## Page
----

Thank you very much, Mr. Chair, and thank you very much for the opportunity to be in front of you.
I'm very pleased to be here representing Union Gas Limited. We are Canada's largest integrated transmission, storage, and distribution natural gas utility. We serve over 1.3 million customers in over 400 communities in southwestern, eastern, and northern Ontario.
One of the things we're trying to do in the area of integrated energy systems is not only talk about them but demonstrate some leadership. This afternoon I'll give you some examples of how we are participating and trying to facilitate some of these new concepts and some of these new ideas into the grid and into the way we think about energy and the way we use energy.
If we can move to the Burlington Service Centre slide, this is one of three service centres we're currently constructing. This one has been completed. It has been occupied for about nine months. The other two--one in Windsor, Ontario, and the other one in Kingston--will be completed later this year. What's unique about these buildings is not that we have chosen a very high standard in terms of their energy efficiency, that being the gold LEED standard, but we have fundamentally changed the way we view the buildings from an energy perspective. These buildings are self-sufficient. They use natural gas to generate the electrical needs of the buildings and the excess capacity is then thrown into the grid. These buildings have systems that exist on their own and are capable of moving electricity back into the grid while using the excess heat that is generated for the building.
What's important about this is that it's a fundamental shift in the way we think of energy systems, and this is the best example I can use. In these types of buildings, typically we would build back-up generators. These are important buildings; they have planning and dispatch functions, emergency functions, so we would build back-up generators in these buildings in the event of power outages. These buildings do not have back-up generators, because the grid is the back-up generator. Because these buildings generate their own electricity, you reverse the whole thinking in the way you design and build these sites.
We're very pleased also to have joined Burlington Hydro in their just-announced GridSmartCity initiative, which is a 10-point plan on how renewables, conservation, and systems like this can coexist within the grid and fundamentally rethink our whole approach to the way our energy is used and supplied within the community.
The next slide talks about the City of Guelph. As was mentioned earlier, the municipalities are stepping up their focus and attention on community energy plans. I'm very pleased to say we've participated with the City of Guelph and I consider the City of Guelph as one of the leaders in this area. They have been very proactive. They have really challenged the status quo and have aggressively pursued ways of rethinking how energy is created within a community, how it is distributed, and how it is used. The best example is that the University of Guelph is currently looking at building a fairly significant co-generation plant that will not only meet its own energy needs but will supply electricity into the grid and meet the needs of the city in that way.

----

## Records from a data collection
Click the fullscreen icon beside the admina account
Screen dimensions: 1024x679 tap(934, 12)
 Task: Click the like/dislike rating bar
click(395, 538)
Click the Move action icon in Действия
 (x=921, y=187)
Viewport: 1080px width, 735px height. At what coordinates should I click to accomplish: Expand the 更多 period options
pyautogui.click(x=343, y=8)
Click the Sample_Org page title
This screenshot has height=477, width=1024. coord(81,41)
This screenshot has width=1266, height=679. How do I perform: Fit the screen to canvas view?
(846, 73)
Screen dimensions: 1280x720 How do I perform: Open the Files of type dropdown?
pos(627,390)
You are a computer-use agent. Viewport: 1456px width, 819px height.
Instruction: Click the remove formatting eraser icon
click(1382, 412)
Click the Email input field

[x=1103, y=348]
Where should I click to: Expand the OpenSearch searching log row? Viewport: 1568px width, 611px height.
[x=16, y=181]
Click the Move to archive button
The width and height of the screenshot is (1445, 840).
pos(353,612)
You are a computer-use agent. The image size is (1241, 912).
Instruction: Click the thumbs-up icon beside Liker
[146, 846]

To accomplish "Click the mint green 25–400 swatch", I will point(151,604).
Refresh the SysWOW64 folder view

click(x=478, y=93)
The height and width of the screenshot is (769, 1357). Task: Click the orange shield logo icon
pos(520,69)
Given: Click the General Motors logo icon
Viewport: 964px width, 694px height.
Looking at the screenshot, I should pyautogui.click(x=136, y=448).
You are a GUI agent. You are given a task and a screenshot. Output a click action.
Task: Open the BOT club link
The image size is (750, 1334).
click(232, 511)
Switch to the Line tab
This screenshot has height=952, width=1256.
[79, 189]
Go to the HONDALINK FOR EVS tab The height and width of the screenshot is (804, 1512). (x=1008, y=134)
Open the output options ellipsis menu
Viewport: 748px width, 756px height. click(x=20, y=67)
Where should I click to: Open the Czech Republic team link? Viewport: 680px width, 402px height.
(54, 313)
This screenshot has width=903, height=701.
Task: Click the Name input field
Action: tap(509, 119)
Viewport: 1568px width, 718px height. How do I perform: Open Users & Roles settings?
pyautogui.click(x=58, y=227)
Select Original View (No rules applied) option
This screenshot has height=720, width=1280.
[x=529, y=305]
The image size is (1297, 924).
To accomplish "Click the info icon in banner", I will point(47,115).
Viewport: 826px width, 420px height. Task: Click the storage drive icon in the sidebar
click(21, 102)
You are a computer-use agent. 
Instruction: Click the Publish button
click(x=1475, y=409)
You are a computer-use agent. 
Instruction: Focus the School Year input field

----

## Directions
(A) In the Union Gas remarks, why do the new service centres not need back-up generators?
(B) Extend the Union Gas remarks on integrated energy systems, starting after the final sentence about the University of Guelph.

## Final results
(A) The grid serves as their back-up generator.

(B)
These are very exciting opportunities. The role we play is that we can bridge some knowledge gaps, because other communities within our franchise area are having similar discussions. We can bring those common ideas and discussions to the table collectively and share our learning with these municipalities and then jointly look at what from the total tool kit works for that community, because as was mentioned earlier, this is not one size fits all. Every community has different characteristics—there are urban, there are rural—and therefore, you have to pick what technologies and what applications really make sense for that specific community.
Let me go to the next slide, on biogas. This is another recent development, at least within our franchise area. This is where we have the opportunity of turning agricultural waste into energy. Most of the discussion up to this stage has been to the effect that biogas would be generating electricity at the location where it gets turned into energy.
Well, we have technology now that can actually turn the biogas into pipeline-quality natural gas, and therefore it becomes a clean source in the natural gas pipeline system. Again it's very early, but it's very exciting. We're getting a bit of momentum going on this, and certainly we're keen to advance these ideas, because this provides us with a clean energy supply into our pipeline network.
I'll go to the next slide and speak a little bit about our international presence, which was mentioned previously.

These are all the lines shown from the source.